What is wrong with being left-handed? Shame on the cultural practice that stigmatises uniquenss in a person’s motor skills. I know that one of the reasons it is considered rude to use your left hand to receive or present things to adults is the misconception that the left hand is used for menial and dirty tasks such as cleaning up after moving one’s bowels. Well, here is a shocker: I never use my left hand for that, so anyone who thinks they are being served with my ‘clean’ right hand is getting the exact opposite. I am sure other left-handed people agree with me that we should be allowed to use our hands the way God proposed.
There really is no logical reason (scientific or otherwise) why people, particularly children shouldn’t be allowed to use which ever hand comes to them naturally. Many parents still think it is a problem which needs to be tackled but forcing children to change their hand dexterity has been shown to increase the occurrence of stammering and dyslexia in children.
Parents should also be aware of the fact that research has shown that left-handers are generally intelligent. Some researchers claim that we are more intelligent and eloquent that our right-handed counterparts. In tests conducted by Dr. Alan Searleman from St Lawrence University in New York, he found that left-handers can be considerably more intellectually gifted. There were more left-handed people with IQs over 140 than right-handed people – which is the “genius” bracket. This is perhaps why there are more “lefties” in creative professions – such as music, art and writing – and more left-handed astronauts and leaders than would be expected.
Perhaps the fact that the USA has had seven left-handed presidents so far, with President Barack Obama being the seventh, will convince skeptics in Nigeria that a left handed child hasn’t got a problem but a blessing, a uniqueness that may just make him very special in his life. Who knows how many bright stars; leaders, professors, etc have had their innate talents crushed from an early age by over-zealous teachers and hungry relatives?

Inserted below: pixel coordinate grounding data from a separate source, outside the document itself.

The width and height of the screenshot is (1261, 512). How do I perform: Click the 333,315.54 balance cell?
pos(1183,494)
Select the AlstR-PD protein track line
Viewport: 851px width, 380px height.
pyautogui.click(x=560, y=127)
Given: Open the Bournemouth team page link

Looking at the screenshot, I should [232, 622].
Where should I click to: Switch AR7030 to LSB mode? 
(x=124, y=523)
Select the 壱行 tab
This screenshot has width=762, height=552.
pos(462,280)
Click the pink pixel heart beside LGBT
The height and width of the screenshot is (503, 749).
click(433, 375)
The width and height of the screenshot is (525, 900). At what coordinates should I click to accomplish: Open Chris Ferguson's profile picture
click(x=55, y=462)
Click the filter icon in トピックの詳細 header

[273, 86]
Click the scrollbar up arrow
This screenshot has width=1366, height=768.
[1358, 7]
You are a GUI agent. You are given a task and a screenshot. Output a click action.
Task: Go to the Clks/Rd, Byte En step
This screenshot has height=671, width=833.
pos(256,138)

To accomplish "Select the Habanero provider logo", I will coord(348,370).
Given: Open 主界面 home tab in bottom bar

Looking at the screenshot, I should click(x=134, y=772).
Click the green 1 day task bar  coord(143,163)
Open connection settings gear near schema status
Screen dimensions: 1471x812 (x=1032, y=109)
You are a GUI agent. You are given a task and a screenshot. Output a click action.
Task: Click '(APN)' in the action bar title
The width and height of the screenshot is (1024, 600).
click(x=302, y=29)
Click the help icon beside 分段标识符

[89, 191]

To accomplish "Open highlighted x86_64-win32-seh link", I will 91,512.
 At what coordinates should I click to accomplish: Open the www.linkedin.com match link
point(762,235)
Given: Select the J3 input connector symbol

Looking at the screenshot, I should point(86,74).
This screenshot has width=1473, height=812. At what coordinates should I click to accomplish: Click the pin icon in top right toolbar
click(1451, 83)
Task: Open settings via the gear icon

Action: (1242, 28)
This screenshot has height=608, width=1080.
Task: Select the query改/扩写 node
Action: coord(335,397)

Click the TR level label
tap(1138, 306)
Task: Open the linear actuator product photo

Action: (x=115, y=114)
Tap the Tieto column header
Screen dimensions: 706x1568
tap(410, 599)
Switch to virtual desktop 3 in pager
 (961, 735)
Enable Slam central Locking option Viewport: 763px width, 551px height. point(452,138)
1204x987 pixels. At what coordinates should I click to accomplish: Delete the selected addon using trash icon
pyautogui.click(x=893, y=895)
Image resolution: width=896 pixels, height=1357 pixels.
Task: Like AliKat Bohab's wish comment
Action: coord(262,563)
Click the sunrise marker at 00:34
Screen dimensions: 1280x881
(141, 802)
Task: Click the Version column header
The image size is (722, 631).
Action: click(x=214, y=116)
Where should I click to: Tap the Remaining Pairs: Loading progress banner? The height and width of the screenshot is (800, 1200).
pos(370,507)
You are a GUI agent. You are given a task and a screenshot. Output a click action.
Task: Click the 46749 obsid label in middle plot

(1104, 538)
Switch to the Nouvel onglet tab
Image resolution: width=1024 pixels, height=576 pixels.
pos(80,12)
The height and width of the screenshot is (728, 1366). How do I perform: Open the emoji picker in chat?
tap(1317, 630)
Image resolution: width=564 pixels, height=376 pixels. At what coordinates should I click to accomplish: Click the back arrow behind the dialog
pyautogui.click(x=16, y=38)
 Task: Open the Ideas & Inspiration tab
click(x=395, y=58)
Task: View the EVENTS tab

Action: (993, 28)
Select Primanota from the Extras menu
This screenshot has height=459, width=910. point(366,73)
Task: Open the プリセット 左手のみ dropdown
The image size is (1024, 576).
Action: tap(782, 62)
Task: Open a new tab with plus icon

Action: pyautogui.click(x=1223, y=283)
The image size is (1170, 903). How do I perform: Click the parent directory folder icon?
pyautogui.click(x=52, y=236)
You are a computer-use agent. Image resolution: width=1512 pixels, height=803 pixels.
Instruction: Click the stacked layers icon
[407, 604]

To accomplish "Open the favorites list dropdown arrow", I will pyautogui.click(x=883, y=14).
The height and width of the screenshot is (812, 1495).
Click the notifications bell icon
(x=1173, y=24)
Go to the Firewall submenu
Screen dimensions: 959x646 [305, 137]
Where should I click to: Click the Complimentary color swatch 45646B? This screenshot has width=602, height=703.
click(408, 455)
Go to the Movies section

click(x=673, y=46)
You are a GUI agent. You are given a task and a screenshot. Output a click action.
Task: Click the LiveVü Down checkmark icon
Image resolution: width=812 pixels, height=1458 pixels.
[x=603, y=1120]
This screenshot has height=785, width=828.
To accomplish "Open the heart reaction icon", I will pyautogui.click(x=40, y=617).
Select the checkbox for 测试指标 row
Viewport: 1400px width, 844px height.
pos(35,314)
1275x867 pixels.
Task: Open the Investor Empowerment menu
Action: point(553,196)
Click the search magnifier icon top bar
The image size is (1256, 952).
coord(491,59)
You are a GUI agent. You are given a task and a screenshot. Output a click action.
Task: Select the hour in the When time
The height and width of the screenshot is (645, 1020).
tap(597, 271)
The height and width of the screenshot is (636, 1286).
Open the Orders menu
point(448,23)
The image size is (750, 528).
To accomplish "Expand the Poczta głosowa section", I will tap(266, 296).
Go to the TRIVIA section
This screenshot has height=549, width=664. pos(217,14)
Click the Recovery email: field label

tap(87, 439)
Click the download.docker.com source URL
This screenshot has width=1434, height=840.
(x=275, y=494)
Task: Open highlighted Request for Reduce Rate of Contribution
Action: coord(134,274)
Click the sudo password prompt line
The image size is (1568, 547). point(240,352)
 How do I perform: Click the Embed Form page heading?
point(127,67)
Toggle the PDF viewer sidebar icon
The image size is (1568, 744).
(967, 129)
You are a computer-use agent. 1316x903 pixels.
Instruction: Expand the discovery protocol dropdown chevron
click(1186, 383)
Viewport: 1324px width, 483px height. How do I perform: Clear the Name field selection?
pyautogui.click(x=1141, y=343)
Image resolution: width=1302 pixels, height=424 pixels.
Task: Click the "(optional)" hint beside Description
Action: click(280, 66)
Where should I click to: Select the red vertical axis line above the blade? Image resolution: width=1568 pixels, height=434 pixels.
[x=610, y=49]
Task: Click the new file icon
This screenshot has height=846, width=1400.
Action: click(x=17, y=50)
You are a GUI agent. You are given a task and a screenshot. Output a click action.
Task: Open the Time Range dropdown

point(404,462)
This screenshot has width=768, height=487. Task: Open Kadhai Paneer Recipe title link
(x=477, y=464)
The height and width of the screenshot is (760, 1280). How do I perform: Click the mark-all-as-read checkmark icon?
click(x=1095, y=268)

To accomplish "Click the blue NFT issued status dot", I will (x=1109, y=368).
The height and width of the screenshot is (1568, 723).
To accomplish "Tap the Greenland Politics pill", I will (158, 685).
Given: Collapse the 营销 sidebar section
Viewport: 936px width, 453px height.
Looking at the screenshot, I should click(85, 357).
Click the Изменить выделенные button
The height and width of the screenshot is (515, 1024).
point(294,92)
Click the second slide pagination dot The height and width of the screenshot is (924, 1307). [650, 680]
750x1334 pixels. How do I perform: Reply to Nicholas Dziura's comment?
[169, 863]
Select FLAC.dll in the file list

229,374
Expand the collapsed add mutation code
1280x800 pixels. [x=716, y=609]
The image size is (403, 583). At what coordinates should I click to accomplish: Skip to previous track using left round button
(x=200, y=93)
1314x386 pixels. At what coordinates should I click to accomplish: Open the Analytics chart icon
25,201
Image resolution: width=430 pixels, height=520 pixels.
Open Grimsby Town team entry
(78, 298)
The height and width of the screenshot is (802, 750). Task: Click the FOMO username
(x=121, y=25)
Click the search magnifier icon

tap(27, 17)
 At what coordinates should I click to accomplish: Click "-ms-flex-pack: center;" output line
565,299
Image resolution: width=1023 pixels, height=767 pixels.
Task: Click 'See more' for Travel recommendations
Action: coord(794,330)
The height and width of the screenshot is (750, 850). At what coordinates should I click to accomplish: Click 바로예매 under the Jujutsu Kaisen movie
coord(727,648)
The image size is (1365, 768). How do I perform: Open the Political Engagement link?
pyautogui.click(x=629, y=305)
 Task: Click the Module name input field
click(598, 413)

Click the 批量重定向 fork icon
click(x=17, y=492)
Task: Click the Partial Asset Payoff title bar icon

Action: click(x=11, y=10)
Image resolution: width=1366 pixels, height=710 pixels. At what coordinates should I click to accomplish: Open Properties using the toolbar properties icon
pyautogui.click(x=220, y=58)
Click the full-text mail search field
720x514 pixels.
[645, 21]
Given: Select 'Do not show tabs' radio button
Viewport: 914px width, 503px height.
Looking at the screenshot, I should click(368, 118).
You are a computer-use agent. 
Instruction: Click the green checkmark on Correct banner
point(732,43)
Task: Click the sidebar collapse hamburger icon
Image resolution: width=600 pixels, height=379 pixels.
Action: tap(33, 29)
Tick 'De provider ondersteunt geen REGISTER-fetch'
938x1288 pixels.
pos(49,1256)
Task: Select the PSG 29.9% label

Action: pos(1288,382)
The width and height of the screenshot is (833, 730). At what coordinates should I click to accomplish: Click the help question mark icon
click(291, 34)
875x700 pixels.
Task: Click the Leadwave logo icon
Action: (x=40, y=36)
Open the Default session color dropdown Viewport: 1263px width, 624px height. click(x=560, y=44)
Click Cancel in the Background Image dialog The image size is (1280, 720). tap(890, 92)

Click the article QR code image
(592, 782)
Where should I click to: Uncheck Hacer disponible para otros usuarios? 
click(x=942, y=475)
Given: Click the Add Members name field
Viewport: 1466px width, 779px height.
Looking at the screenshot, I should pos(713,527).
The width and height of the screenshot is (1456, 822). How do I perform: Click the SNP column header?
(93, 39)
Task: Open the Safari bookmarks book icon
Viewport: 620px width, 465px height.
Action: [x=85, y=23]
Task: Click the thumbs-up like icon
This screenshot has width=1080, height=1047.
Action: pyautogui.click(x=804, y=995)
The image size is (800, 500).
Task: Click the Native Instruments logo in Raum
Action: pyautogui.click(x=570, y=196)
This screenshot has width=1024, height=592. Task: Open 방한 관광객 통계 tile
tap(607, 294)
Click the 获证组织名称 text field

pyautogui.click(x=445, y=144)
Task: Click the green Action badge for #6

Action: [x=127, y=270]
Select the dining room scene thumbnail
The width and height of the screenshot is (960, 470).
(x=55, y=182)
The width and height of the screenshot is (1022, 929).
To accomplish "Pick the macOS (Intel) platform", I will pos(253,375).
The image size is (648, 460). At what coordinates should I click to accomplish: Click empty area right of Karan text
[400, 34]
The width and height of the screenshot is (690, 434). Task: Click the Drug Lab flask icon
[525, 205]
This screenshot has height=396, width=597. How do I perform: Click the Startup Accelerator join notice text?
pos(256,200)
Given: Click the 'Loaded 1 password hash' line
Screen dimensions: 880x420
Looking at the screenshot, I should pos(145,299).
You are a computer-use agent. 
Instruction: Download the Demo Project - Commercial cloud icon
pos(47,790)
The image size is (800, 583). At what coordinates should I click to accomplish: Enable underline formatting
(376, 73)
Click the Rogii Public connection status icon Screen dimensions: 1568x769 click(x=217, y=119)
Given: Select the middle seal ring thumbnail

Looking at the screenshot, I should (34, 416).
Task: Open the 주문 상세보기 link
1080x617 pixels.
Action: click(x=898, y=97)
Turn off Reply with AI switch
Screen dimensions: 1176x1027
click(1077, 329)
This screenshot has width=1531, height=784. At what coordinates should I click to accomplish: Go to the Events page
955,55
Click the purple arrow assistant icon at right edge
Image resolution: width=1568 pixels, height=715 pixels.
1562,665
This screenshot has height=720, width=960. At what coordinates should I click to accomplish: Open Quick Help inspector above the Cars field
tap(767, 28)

There is also something alluring in being different, or so I’ve been told. My husband told me that one of the things he fell in love with about me when we were courting was that ‘odd’ way I held my phone or spoons and stuff when I was cooking. This was exactly what my aunties warned me against: they said no man would want a wife who held things in a ‘funny’ way. What did they know?
I must conclude this column this week by saying that I did get my own back on that relative of mine. A few months after my grand disgrace my parents and I were in Ibadan for a weekend when this man and his son came to see my dad about a job for his son at the Civil Service. It was very early in the morning and they banged on our gate really loudly (as you would expect from this man!). My room fortunately overlooked the gate and seeing these people; I ran to my dad’s room and told him that two big goats were fighting outside our gate, hence the banging on the metal gates. (There were always random goats on our very quiet street).The man and his son had to come back the following month because no-one opened the gate that weekend!